### Work task:
Omitting all images, give the entries that follow again exactly as they read.

-- Given information follows --

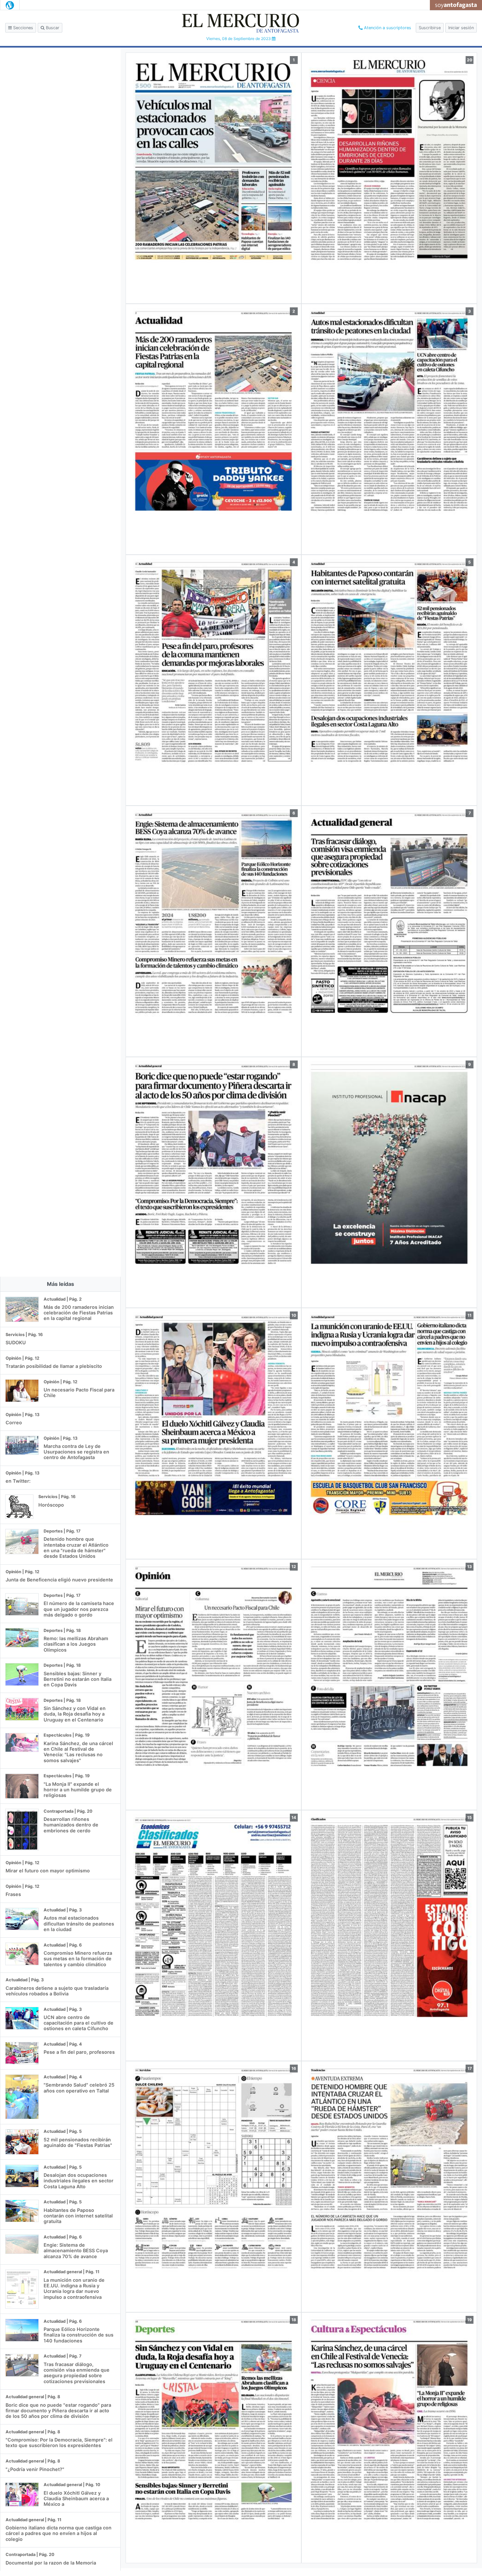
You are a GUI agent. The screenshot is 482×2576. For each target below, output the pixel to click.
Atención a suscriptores (387, 27)
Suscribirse (430, 27)
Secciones (22, 27)
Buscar (52, 27)
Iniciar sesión (461, 27)
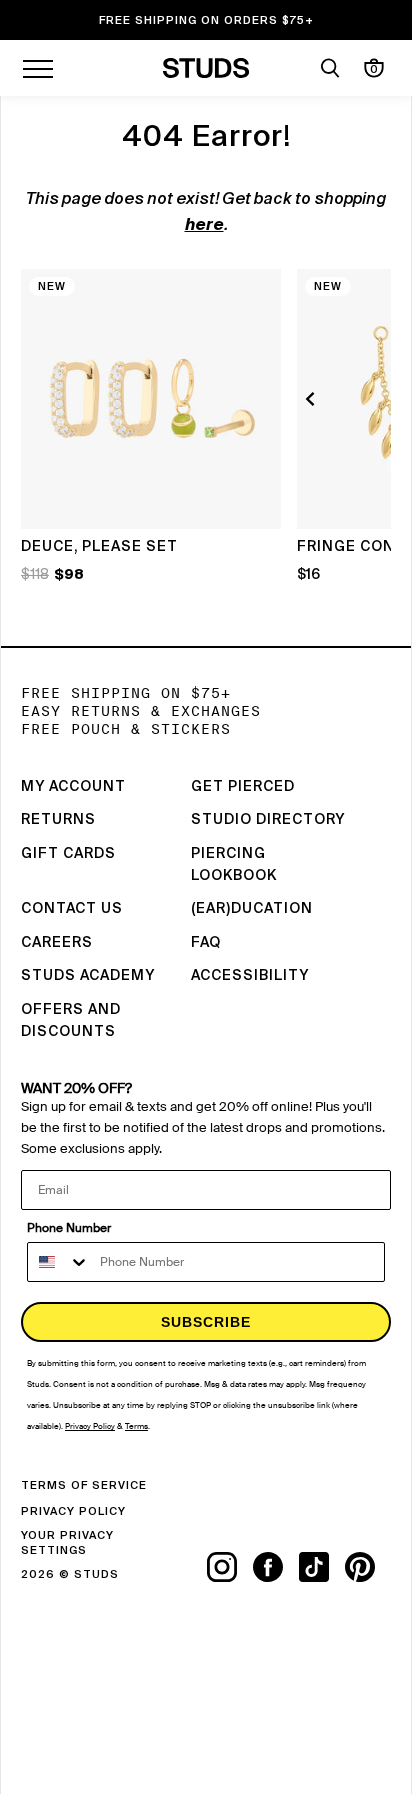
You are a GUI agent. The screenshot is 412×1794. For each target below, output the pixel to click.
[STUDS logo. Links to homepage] (206, 68)
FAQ (206, 943)
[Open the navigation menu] (38, 68)
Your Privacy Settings (67, 1543)
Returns (58, 820)
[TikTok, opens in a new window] (322, 1567)
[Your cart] (374, 68)
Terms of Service (84, 1485)
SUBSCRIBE (206, 1322)
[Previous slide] (313, 399)
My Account (73, 787)
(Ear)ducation (252, 909)
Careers (57, 943)
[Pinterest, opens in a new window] (368, 1567)
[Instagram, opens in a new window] (230, 1567)
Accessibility (250, 976)
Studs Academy (88, 976)
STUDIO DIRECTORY (268, 820)
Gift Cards (68, 854)
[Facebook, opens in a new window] (276, 1567)
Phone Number (69, 1228)
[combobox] (59, 1262)
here (204, 226)
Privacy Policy (73, 1511)
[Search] (330, 68)
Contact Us (72, 909)
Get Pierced (243, 787)
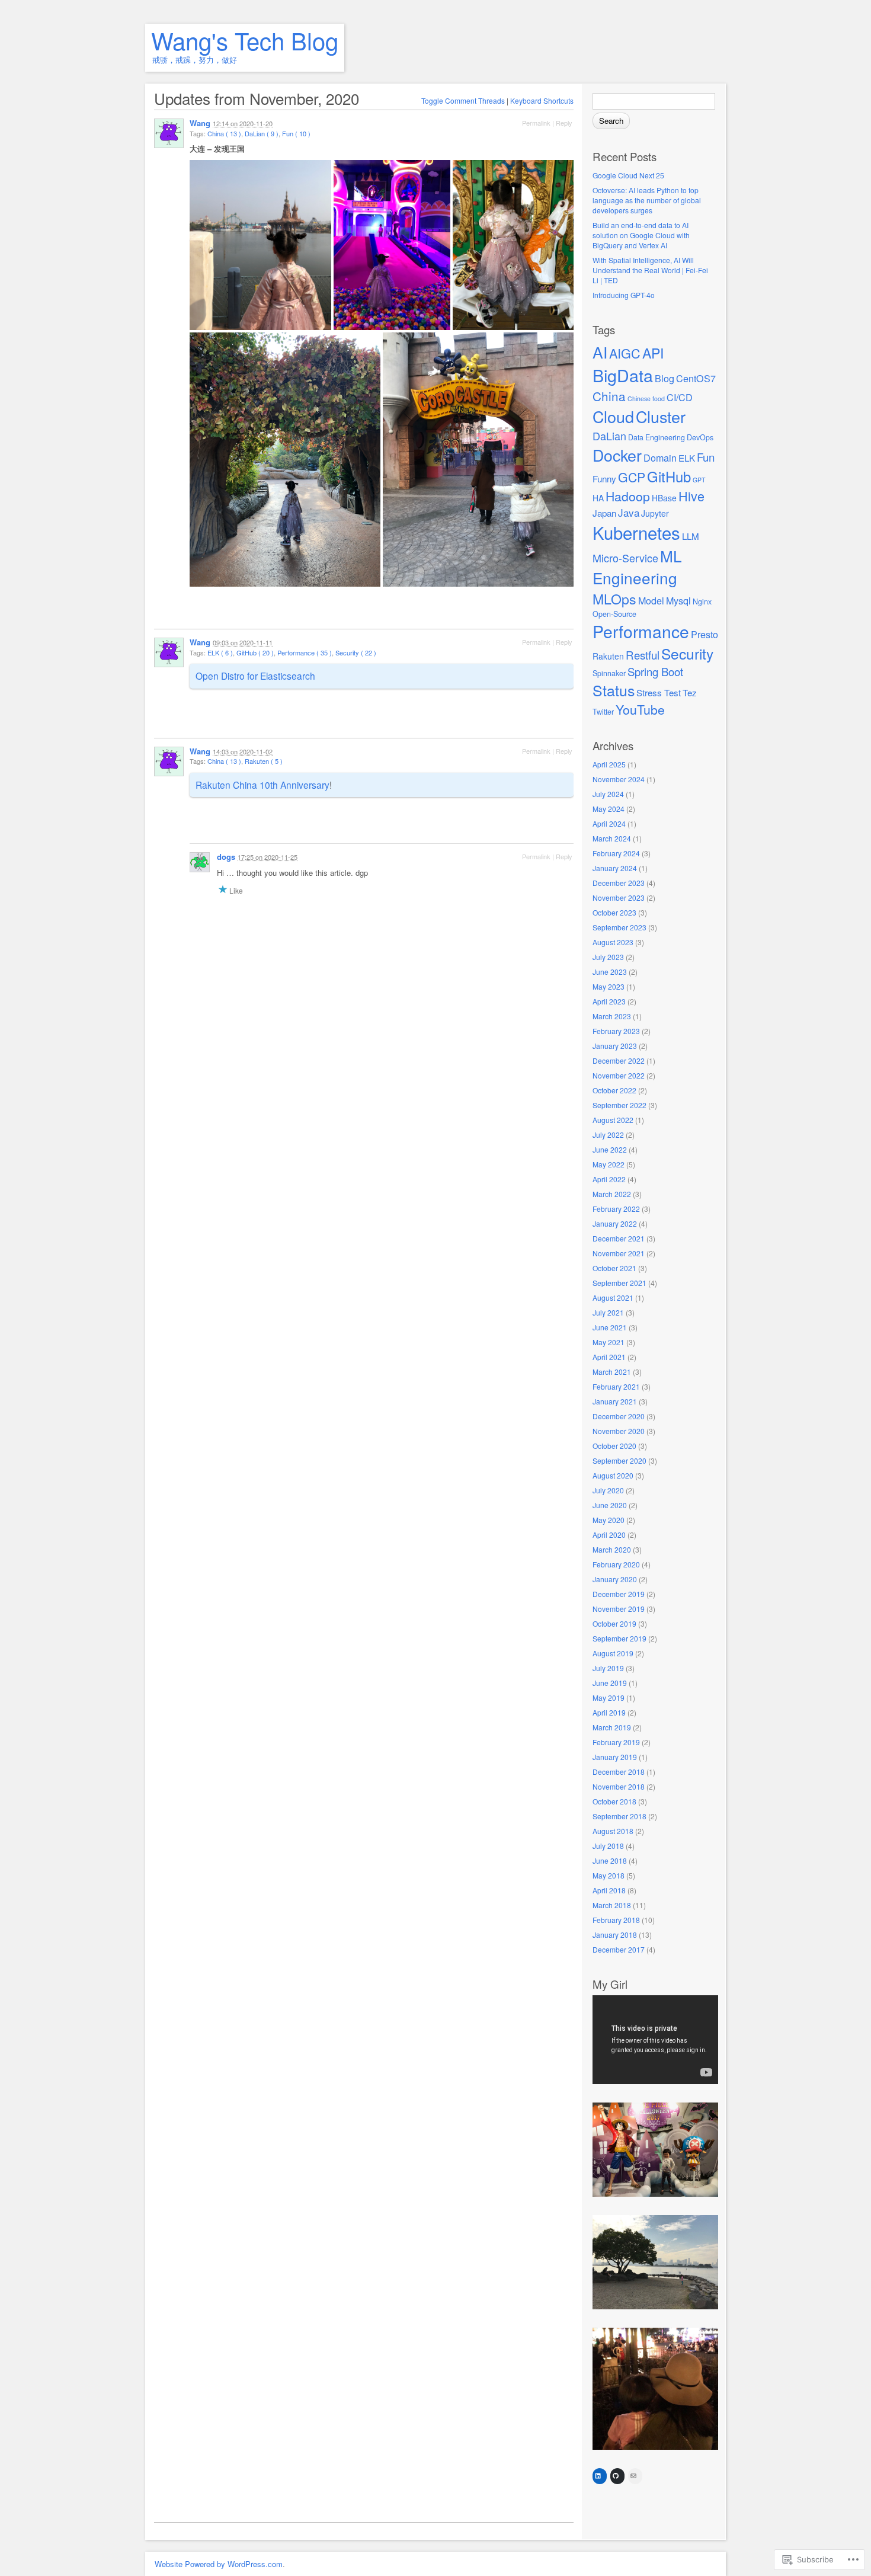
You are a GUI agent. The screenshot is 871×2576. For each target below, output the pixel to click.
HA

-- Given information concluded --

### Solution below:
You are a GUI agent. The screenshot is 482×2576. For each target below, output the pixel to click.
Atención a suscriptores (387, 27)
Suscribirse (430, 27)
Secciones (22, 27)
Buscar (52, 27)
Iniciar sesión (461, 27)
You are a GUI agent. The screenshot is 412×1794. For each target below, output the pixel to click.
[STUDS logo. Links to homepage] (206, 68)
FAQ (206, 943)
[Open the navigation menu] (38, 68)
Your Privacy Settings (67, 1543)
Returns (58, 820)
[TikTok, opens in a new window] (322, 1567)
[Your cart] (374, 68)
Terms of Service (84, 1485)
SUBSCRIBE (206, 1322)
[Previous slide] (313, 399)
My Account (73, 787)
(Ear)ducation (252, 909)
Careers (57, 943)
[Pinterest, opens in a new window] (368, 1567)
[Instagram, opens in a new window] (230, 1567)
Accessibility (250, 976)
Studs Academy (88, 976)
STUDIO DIRECTORY (268, 820)
Gift Cards (68, 854)
[Facebook, opens in a new window] (276, 1567)
Phone Number (69, 1228)
[combobox] (59, 1262)
here (204, 226)
Privacy Policy (73, 1511)
[Search] (330, 68)
Contact Us (72, 909)
Get Pierced (243, 787)
You are a GUI agent. The screenshot is 871×2576. For each target below, output the pixel to click.
HA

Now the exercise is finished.